Margaropus reidi

Scientific classification
- Domain: Eukaryota
- Kingdom: Animalia
- Phylum: Arthropoda
- Subphylum: Chelicerata
- Class: Arachnida
- Order: Ixodida
- Family: Ixodidae
- Genus: Margaropus
- Species: M. reidi
- Binomial name: Margaropus reidi Hoogstraal, 1956

= Margaropus reidi =

- Genus: Margaropus
- Species: reidi
- Authority: Hoogstraal, 1956

Species of tick

Margaropus reidi, the Sudanese beady-legged tick, is an ixodid tick that is parasitic on the Northern giraffe (Giraffa camelopardalis) It is one of only three species in the genus Margaropus.

==Distribution==
The type specimens were collected in Liednhom (or Lietnhom) on the south bank of the Jur River, and at Guar, in the Gual-Nyang Forest, Bahr el Ghazal, South Sudan.

==Description==
First described by entomologist and parasitologist Harry Hoogstraal, M. reidi are small ticks, approximately 3.0 mm (0.12 inch) in length and 1.4 mm (0.05 inch) in width.

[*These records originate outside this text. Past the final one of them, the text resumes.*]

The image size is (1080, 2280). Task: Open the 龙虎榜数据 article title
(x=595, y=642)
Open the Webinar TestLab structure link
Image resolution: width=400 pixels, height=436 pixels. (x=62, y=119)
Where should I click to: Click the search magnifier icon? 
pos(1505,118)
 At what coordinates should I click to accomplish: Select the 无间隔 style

They are dark reddish brown in color, with yellowish legs. M. reidi differs from the other two Margaropus species in that the setae around the posterior end of its body form a continuous fringe and, in comparison to Margaropus winthemi and Margaropus wileyi, its anal plates are more bluntly pointed.

==Habitat==
The ecological requirements of M. reidi are similar to those of M. wileyi, but differ abruptly from those of M. winthemi. The vegetation in the area where it is found is largely broadleaf forests and woodlands with a mean annual rainfall of over 900 mm (35 inches), a mean monthly maximum temperature that falls below 30 °C (86 °F) for a relatively short period and exceeds 35 °C (95 °F) during the hot season.